The advent of computed tomography (CT), with its much improved visualization of the brain and ventricular system compared with earlier studies, was a huge advance in the evaluation of most diseases of the central nervous system, not the least of which was NPH. Hydrocephalus, the cornerstone of the diagnosis, could be well evaluated in a quick, noninvasive manner. CT easily shows the presence and extent of hydrocephalus as well as the degree of existing cortical atrophy. The latter was poorly evaluated with earlier imaging modalities such as pneumoencephalography and cisternography.
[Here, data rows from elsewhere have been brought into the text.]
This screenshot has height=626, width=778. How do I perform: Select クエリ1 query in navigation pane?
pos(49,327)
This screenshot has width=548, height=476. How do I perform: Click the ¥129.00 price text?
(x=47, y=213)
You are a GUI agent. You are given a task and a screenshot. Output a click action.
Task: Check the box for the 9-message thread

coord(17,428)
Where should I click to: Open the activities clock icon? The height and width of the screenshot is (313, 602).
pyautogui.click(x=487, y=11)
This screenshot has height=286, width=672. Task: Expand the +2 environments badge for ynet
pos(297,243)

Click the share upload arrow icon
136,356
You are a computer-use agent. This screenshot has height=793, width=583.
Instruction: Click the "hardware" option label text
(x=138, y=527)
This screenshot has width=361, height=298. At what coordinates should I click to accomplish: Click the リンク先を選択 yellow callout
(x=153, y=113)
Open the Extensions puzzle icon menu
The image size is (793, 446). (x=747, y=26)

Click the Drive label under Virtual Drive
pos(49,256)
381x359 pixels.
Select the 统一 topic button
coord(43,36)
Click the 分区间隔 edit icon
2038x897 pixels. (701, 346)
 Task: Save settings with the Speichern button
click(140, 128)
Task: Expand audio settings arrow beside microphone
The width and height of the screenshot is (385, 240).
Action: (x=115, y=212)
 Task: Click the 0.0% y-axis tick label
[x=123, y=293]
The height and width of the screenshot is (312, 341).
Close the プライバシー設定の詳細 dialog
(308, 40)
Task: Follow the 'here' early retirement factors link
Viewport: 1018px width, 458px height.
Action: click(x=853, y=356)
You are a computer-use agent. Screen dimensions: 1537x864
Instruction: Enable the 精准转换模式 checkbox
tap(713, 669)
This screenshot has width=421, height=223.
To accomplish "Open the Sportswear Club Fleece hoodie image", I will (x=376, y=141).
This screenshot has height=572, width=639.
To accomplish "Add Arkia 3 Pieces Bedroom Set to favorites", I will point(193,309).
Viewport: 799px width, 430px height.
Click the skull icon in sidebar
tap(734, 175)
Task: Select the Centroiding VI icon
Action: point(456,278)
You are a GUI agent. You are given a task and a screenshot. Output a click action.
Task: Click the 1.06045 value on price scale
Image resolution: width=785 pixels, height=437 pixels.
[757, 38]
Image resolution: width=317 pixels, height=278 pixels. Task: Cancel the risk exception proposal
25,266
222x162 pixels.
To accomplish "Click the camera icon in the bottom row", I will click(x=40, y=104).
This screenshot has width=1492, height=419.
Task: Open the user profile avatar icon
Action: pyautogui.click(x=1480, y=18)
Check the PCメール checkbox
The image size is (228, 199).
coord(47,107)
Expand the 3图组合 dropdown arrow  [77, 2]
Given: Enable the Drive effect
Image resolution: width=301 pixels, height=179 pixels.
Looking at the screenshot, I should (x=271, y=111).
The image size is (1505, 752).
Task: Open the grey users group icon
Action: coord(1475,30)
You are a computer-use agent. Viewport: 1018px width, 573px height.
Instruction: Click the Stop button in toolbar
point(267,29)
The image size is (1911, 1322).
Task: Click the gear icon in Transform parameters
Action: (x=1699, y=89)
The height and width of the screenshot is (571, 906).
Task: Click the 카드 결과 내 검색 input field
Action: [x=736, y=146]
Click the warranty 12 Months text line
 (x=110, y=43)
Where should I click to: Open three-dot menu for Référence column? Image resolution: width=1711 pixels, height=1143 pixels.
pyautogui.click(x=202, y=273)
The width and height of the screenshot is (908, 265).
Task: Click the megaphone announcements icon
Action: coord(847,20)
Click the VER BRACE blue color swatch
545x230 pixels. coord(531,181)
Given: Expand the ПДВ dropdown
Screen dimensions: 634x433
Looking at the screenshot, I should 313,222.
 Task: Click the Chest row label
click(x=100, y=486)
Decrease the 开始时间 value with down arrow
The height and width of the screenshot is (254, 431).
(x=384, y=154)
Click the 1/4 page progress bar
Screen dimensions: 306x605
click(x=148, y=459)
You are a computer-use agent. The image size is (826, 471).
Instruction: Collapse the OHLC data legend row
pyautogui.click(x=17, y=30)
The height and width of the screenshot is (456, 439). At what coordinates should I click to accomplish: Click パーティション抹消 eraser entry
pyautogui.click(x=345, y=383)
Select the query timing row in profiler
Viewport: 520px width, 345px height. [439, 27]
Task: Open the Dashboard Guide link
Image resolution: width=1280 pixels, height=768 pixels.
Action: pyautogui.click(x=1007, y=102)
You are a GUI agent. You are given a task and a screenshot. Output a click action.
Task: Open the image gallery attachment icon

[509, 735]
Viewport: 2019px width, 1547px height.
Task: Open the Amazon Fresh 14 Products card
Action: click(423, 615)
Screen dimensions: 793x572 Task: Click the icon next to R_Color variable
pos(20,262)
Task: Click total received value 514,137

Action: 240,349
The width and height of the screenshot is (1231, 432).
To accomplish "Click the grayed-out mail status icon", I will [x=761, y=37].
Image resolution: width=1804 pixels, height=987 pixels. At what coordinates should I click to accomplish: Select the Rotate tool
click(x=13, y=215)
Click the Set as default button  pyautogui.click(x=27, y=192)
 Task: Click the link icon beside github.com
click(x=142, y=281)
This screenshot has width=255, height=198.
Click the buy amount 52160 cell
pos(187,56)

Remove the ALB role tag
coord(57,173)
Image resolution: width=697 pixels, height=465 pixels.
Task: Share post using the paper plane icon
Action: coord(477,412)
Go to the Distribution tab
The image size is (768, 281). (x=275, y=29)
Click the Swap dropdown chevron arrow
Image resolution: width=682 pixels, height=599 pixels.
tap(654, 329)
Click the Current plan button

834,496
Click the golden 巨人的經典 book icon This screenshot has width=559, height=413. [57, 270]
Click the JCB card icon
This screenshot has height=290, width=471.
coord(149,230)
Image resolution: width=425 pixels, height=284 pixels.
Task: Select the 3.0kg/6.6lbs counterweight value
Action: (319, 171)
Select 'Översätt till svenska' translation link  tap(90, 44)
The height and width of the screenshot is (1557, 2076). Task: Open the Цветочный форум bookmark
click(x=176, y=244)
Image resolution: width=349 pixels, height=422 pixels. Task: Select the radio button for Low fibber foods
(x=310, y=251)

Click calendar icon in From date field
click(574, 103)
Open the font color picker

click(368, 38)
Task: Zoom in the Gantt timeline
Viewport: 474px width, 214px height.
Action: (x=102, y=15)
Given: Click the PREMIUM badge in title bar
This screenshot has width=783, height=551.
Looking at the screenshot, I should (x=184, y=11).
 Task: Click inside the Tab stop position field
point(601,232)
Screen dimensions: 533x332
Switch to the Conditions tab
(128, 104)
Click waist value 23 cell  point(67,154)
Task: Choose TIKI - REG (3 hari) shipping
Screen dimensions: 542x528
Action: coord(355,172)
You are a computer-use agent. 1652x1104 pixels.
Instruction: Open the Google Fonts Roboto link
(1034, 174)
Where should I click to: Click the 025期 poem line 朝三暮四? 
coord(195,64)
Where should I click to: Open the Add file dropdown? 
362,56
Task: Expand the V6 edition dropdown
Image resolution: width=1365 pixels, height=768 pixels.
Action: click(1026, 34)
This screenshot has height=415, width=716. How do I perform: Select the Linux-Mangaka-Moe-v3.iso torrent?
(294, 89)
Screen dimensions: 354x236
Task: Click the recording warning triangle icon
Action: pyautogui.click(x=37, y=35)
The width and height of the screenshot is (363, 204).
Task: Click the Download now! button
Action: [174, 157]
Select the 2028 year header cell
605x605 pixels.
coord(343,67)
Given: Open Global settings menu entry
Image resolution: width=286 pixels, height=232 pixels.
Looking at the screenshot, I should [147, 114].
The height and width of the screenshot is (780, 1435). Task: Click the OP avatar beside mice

The CT diagnosis of NPH relied on certain observations: enlargement of the lateral and third ventricles, enlargement of the temporal horns, prominent basilar cisterns, enlarged suprasellar cistern, nonvisualization of the high cerebral convexity sulci, and possible enlargement of the fourth ventricle.[38,50] Research has focused on the degree of temporal horn dilatation, which is thought to be more specific to the diagnosis of NPH than atrophy. Temporal horn enlargement on CT strongly correlates with positive findings on radionuclide cisternography.[38] The Evans’ or frontal horn ratio is the parameter most commonly studied and documented. It consists of the measured distance of the frontal horns divided by the width of the inner table of the calvarium at the same level. Ratios greater than 0.32 are consistent with the diagnosis of NPH.[24,56] There is some overlap in Evans’ ratio between patients with NPH and those with atrophy, and this parameter does not discriminate between NPH and obstructive hydrocephalus. Research into potential prognostic information obtained from the degree or distribution of hydrocephalus has identified no single significant finding to correlate with postoperative improvement.[22,27,59] Over time, increasing overlap in the presence of sulcal prominence between NPH and atrophy patients was further documented, with the acknowledgment that some degree of atrophy is common in NPH patients.[38] However, the degree of ventricular prominence is still disproportionate to sulcal prominence, a finding heavily used today to interpret CT findings.

CT also allows assessment of the degree of associated white matter changes in the periventricular regions. Originally, these changes were described as a negative prognostic factor for the response of patients to shunting. Most of the current data on this subject concern the MR imaging evaluation of these abnormalities and are discussed below in the section devoted to that modality.

CT Cisternography

Cisternography, as originally described with radionuclides, has also been performed with iodinated contrast. Studies evaluating both techniques have verified that CSF kinetics are similar with both techniques. Possible advantages of the CT technique include direct visualization of intrathecal injection under fluoroscopy (i.e., decreasing the number of failed examinations caused by inaccurate needle positioning) and improved spatial resolution, possibly for quantitative analysis. In its original form, however, this examination poorly evaluated flow at the cerebral convexities, which is more easily seen with the radionuclide technique. CT was also more susceptible to motion artifact, which is common with demented patients. Overall, no great advantage of CT cisternography over the radionuclide technique has been demonstrated.[15]

CT Perfusion

CBF has been studied using different CT methods such as dynamic iodinated contrast enhancement and the xenon-inhalation method. Results have mirrored and are concordant with those of nuclear medicine perfusion: globally decreased CBF (± regional variations) with improvements identified after shunting (in responding patients).[41,51] These studies have yielded no useful prognostic information.

MR Imaging

The initial assessment of NPH using MR imaging involved some of the parameters introduced with CT, that is, evaluation of the ventricular system and assessment of coexisting cortical atrophy.[18] The presence or absence of associated white matter changes, particularly within the periventricular white matter, became the subject of intense investigation because MR imaging much improved their visualization. The effect of these white matter changes on clinical improvement after shunting has been a question of particular interest.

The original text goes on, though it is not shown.